7. Dialogue should move the narrative forward while also contributing to characterization. In Barry Lopez’s “Murder,” he recalls the time a woman, a stranger, asked him to kill her husband. “I’ve got a gun over there in that car,” she says. “He’s in a garage outside of town, working on his car. All you have to do is walk in there, walk right up to him, and shoot him. He won’t know you. There’s no one else there. No one could hear.” This speech lays out the plan, but it also reveals just how desperate this woman is and how intensely she’s imagined this solution to her problem.

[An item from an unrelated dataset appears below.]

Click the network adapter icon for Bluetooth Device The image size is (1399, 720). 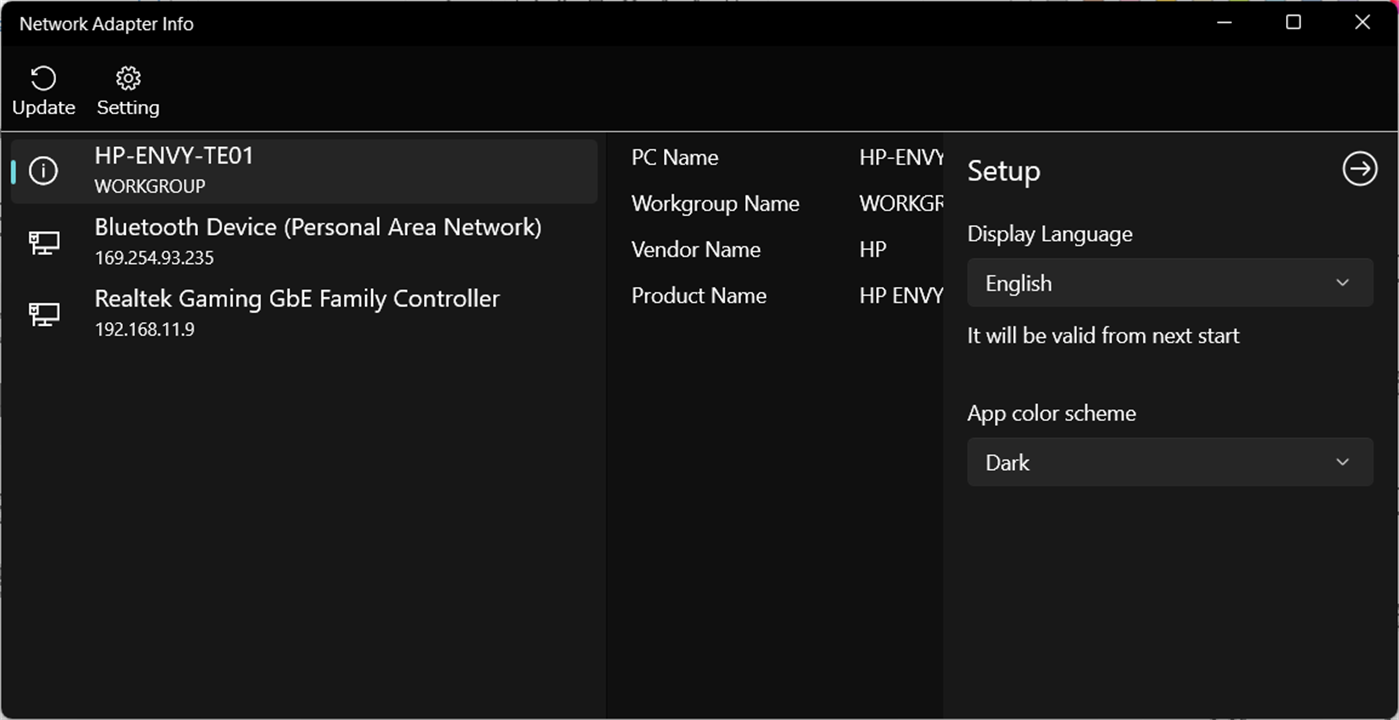[42, 241]
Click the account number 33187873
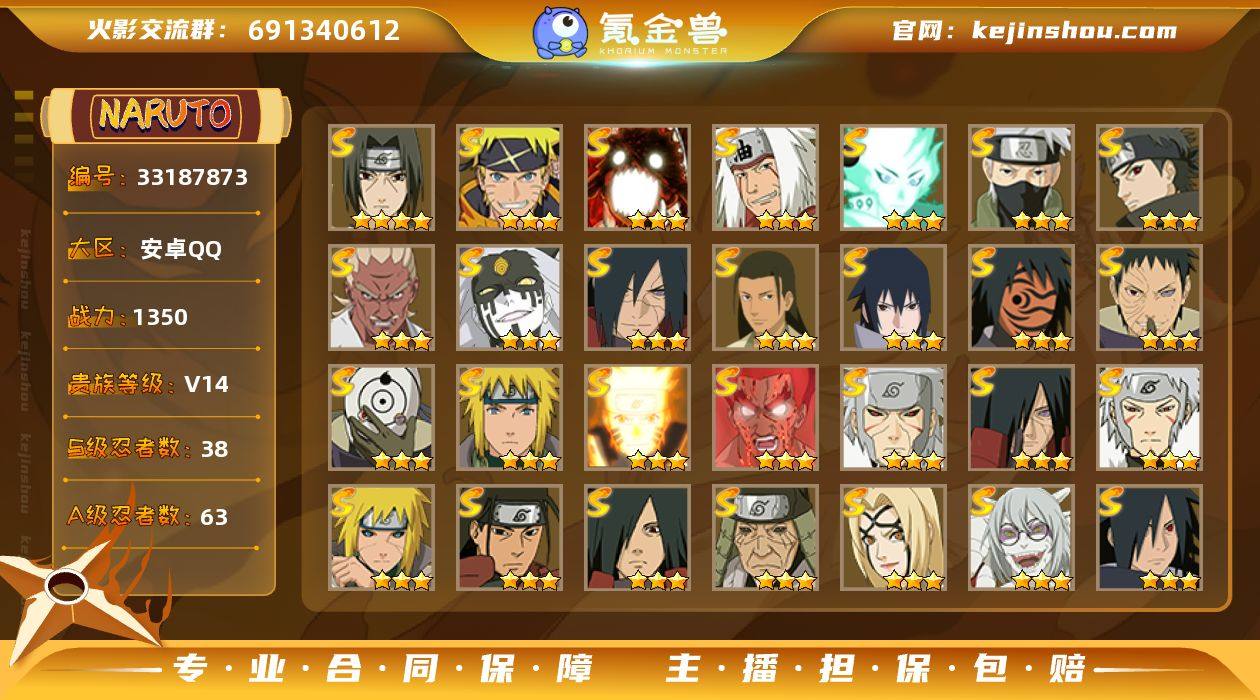Image resolution: width=1260 pixels, height=700 pixels. [192, 178]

8. Dialogue has subtext. Everything we say doesn’t say everything we want to say. A well-constructed line of dialogue can be interesting for what it doesn’t say. In my essay, “Drunk Man,” I recall the time my father offered to buy a local man with a drinking problem a meal. “C’mon, Odie,” he said. “Let’s get you something to eat.” Odie picked up right away on the thing not said and the judgment it carried. “I don’t need no handout. Let me out of this damn truck.”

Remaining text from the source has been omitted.